The bipartisan Senate bill would be a major improvement over the status quo, and has attracted widespread support from experts in the field.

Earlier this week, a bipartisan group of 16 senators put forward a bill intended to fix the Electoral Count Act, the archaic 1887 law whose ambiguities Donald Trump and others sought to exploit in order to overturn the results of the 2020 election. The bill has a good chance of getting through Congress. If it does, it would go a long way to fixing the flaws in the ECA.
In a recent post, building on the work of Andy Craig of the Cato Institute, I summarized the three main goals ECA reform should achieve:
1. Preventing state governments from, in effect, changing the rules after election day, in order to reverse election results they don't like.
2. Preventing Congress from throwing out electoral votes for bogus reasons (as some GOP members of Congress sought to do after the 2020 election).
3. Making it more clear that the Vice-President does not have the power to invalidate electoral votes (a step then-VP Mike Pence rightly refused to take in January 2021, despite the urging of Donald Trump).
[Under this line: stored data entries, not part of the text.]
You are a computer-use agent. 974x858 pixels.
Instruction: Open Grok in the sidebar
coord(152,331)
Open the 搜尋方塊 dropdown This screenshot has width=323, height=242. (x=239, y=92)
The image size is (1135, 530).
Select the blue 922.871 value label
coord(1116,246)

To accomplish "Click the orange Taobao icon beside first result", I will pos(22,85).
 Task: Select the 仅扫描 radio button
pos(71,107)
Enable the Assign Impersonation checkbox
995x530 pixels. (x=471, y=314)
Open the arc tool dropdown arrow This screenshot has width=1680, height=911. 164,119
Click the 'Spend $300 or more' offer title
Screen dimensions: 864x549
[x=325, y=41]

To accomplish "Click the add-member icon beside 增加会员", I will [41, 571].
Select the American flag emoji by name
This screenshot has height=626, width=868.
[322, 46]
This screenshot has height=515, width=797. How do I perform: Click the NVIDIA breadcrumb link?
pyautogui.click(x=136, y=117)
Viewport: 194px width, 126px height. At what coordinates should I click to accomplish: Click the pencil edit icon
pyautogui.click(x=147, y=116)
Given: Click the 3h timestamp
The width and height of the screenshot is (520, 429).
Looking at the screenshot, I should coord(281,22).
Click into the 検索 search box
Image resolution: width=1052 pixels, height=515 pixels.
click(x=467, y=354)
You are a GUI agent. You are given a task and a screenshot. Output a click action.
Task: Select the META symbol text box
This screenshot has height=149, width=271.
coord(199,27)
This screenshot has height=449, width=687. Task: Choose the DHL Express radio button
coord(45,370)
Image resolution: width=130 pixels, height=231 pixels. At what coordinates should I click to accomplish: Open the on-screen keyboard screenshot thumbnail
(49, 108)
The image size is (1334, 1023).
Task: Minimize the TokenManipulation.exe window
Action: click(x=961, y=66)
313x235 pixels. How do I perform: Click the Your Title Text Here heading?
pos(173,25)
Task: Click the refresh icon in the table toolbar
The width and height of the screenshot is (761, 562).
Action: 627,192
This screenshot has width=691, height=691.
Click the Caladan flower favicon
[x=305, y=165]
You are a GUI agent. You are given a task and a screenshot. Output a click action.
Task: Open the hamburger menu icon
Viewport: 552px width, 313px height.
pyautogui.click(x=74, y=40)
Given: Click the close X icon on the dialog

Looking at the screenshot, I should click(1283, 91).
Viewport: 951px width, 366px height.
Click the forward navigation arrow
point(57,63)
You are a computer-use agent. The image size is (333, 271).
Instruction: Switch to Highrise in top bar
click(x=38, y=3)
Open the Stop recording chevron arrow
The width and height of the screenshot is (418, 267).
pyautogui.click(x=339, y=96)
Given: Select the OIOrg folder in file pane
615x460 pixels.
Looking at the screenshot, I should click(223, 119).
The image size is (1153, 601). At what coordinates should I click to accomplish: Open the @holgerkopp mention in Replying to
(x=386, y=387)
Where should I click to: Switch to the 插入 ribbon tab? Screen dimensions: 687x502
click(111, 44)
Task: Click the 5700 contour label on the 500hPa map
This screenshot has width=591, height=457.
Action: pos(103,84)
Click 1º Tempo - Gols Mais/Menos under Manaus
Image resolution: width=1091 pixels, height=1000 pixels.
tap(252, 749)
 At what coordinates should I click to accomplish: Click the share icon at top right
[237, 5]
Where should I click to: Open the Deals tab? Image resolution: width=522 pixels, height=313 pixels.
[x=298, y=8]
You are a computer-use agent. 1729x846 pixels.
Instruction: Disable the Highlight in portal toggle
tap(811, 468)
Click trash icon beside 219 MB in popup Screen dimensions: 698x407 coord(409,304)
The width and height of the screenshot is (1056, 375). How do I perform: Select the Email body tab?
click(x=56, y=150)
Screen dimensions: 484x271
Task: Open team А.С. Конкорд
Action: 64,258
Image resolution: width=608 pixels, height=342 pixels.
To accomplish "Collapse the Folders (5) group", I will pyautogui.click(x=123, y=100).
The bipartisan proposal would be a big step forward on all three points. That's why it has attracted broad, cross-ideological support from experts in the field. In a recent post at the Election Law blog, prominent election law and constitutional law scholars Ned Foley, Michael McConnell, Derek Muller, Rick Pildes, and Brad Smith, summarize the bill's strengths and urge Congress to swiftly pass it:
Here are the main features of the draft, which are a vast improvement on the existing Act from 1887. These features appropriately respond to the need to update the Act to protect the integrity of future presidential elections.
First, and most importantly, in its revisions to the current provisions of U.S. Code, the draft bill reflects the philosophy that disputes over which presidential candidate won the popular vote in a state should be settled according to that state's law, adopted in advance of the popular vote, subject, as required by the Constitution, to the supremacy of applicable federal law. As revised by the draft bill, 3 U.S.C. § 1 would now read: "The electors of President and Vice President shall be appointed, in each State, on election day, in accordance with the laws of the State enacted prior to election day." The italicized language is new, and may not be a lot of words, but it embraces the key point that the appointment of electors must be pursuant to the rule of law, and not the partisan whim of state officials disgruntled with the outcome of the popular vote….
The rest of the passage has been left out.